Records from a collection
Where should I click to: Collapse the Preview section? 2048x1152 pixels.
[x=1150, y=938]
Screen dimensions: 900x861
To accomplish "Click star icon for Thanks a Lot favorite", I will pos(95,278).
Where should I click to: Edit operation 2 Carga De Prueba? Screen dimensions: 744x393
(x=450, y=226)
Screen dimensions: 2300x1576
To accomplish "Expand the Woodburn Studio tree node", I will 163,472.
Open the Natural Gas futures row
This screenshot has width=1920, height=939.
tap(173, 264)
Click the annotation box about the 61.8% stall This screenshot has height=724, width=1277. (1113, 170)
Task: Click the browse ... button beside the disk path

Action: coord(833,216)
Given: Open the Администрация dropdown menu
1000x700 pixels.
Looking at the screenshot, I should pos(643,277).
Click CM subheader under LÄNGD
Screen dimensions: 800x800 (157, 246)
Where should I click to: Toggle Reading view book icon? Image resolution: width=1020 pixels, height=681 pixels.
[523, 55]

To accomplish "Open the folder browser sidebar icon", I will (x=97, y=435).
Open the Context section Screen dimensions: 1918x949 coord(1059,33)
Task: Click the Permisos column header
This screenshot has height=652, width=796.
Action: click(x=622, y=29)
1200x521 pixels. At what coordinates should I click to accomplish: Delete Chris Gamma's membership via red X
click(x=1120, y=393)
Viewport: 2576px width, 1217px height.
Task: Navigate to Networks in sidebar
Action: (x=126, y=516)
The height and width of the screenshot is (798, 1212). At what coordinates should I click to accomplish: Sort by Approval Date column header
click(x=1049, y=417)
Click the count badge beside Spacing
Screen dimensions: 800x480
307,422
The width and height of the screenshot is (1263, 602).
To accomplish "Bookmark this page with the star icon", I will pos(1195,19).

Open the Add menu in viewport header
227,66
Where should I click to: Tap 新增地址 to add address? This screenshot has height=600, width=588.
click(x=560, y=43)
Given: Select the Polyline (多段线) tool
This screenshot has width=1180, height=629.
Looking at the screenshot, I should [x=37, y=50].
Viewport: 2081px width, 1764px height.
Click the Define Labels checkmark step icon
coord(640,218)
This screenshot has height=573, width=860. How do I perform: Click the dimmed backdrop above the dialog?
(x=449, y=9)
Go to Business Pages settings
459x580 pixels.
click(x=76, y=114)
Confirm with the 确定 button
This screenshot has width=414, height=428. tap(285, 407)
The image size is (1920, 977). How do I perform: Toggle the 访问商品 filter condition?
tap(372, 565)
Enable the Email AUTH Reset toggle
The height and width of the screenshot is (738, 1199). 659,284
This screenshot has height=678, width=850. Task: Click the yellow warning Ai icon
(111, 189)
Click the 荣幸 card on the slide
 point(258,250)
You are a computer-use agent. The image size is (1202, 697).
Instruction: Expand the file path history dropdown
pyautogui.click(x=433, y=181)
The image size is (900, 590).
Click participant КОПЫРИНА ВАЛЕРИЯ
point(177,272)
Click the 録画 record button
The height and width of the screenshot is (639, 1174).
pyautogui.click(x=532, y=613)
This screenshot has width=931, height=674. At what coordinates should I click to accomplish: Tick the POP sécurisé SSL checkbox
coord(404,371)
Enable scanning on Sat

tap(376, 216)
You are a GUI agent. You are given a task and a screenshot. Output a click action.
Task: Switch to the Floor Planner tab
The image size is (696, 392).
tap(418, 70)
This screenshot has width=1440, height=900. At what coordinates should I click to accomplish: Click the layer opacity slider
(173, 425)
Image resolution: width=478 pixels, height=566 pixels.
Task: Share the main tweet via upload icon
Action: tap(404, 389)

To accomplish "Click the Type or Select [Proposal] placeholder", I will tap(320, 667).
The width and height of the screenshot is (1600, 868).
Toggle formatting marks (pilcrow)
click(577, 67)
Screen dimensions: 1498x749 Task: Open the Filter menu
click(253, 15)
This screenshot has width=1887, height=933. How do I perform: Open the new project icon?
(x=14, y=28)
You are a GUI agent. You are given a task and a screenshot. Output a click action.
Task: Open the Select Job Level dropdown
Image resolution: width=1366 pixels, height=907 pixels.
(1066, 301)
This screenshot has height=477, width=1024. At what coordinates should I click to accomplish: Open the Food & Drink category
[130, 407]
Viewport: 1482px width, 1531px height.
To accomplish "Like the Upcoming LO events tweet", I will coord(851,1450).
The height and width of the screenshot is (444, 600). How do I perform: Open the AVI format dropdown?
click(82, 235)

Work to do
Copy out every one of these entries word for word, keeping their order.

Solution for this exercise
Where should I click to: Collapse the Preview section? 2048x1152 pixels.
[x=1150, y=938]
Screen dimensions: 900x861
To accomplish "Click star icon for Thanks a Lot favorite", I will pos(95,278).
Where should I click to: Edit operation 2 Carga De Prueba? Screen dimensions: 744x393
(x=450, y=226)
Screen dimensions: 2300x1576
To accomplish "Expand the Woodburn Studio tree node", I will 163,472.
Open the Natural Gas futures row
This screenshot has width=1920, height=939.
tap(173, 264)
Click the annotation box about the 61.8% stall This screenshot has height=724, width=1277. (1113, 170)
Task: Click the browse ... button beside the disk path

Action: coord(833,216)
Given: Open the Администрация dropdown menu
1000x700 pixels.
Looking at the screenshot, I should pos(643,277).
Click CM subheader under LÄNGD
Screen dimensions: 800x800 (157, 246)
Where should I click to: Toggle Reading view book icon? Image resolution: width=1020 pixels, height=681 pixels.
[523, 55]

To accomplish "Open the folder browser sidebar icon", I will (x=97, y=435).
Open the Context section Screen dimensions: 1918x949 coord(1059,33)
Task: Click the Permisos column header
This screenshot has height=652, width=796.
Action: click(x=622, y=29)
1200x521 pixels. At what coordinates should I click to accomplish: Delete Chris Gamma's membership via red X
click(x=1120, y=393)
Viewport: 2576px width, 1217px height.
Task: Navigate to Networks in sidebar
Action: (x=126, y=516)
The height and width of the screenshot is (798, 1212). At what coordinates should I click to accomplish: Sort by Approval Date column header
click(x=1049, y=417)
Click the count badge beside Spacing
Screen dimensions: 800x480
307,422
The width and height of the screenshot is (1263, 602).
To accomplish "Bookmark this page with the star icon", I will pos(1195,19).

Open the Add menu in viewport header
227,66
Where should I click to: Tap 新增地址 to add address? This screenshot has height=600, width=588.
click(x=560, y=43)
Given: Select the Polyline (多段线) tool
This screenshot has width=1180, height=629.
Looking at the screenshot, I should [x=37, y=50].
Viewport: 2081px width, 1764px height.
Click the Define Labels checkmark step icon
coord(640,218)
This screenshot has height=573, width=860. How do I perform: Click the dimmed backdrop above the dialog?
(x=449, y=9)
Go to Business Pages settings
459x580 pixels.
click(x=76, y=114)
Confirm with the 确定 button
This screenshot has width=414, height=428. tap(285, 407)
The image size is (1920, 977). How do I perform: Toggle the 访问商品 filter condition?
tap(372, 565)
Enable the Email AUTH Reset toggle
The height and width of the screenshot is (738, 1199). 659,284
This screenshot has height=678, width=850. Task: Click the yellow warning Ai icon
(111, 189)
Click the 荣幸 card on the slide
 point(258,250)
You are a computer-use agent. The image size is (1202, 697).
Instruction: Expand the file path history dropdown
pyautogui.click(x=433, y=181)
The image size is (900, 590).
Click participant КОПЫРИНА ВАЛЕРИЯ
point(177,272)
Click the 録画 record button
The height and width of the screenshot is (639, 1174).
pyautogui.click(x=532, y=613)
This screenshot has width=931, height=674. At what coordinates should I click to accomplish: Tick the POP sécurisé SSL checkbox
coord(404,371)
Enable scanning on Sat

tap(376, 216)
You are a GUI agent. You are given a task and a screenshot. Output a click action.
Task: Switch to the Floor Planner tab
The image size is (696, 392).
tap(418, 70)
This screenshot has width=1440, height=900. At what coordinates should I click to accomplish: Click the layer opacity slider
(173, 425)
Image resolution: width=478 pixels, height=566 pixels.
Task: Share the main tweet via upload icon
Action: tap(404, 389)

To accomplish "Click the Type or Select [Proposal] placeholder", I will tap(320, 667).
The width and height of the screenshot is (1600, 868).
Toggle formatting marks (pilcrow)
click(577, 67)
Screen dimensions: 1498x749 Task: Open the Filter menu
click(253, 15)
This screenshot has width=1887, height=933. How do I perform: Open the new project icon?
(x=14, y=28)
You are a GUI agent. You are given a task and a screenshot. Output a click action.
Task: Open the Select Job Level dropdown
Image resolution: width=1366 pixels, height=907 pixels.
(1066, 301)
This screenshot has height=477, width=1024. At what coordinates should I click to accomplish: Open the Food & Drink category
[130, 407]
Viewport: 1482px width, 1531px height.
To accomplish "Like the Upcoming LO events tweet", I will coord(851,1450).
The height and width of the screenshot is (444, 600). How do I perform: Open the AVI format dropdown?
click(82, 235)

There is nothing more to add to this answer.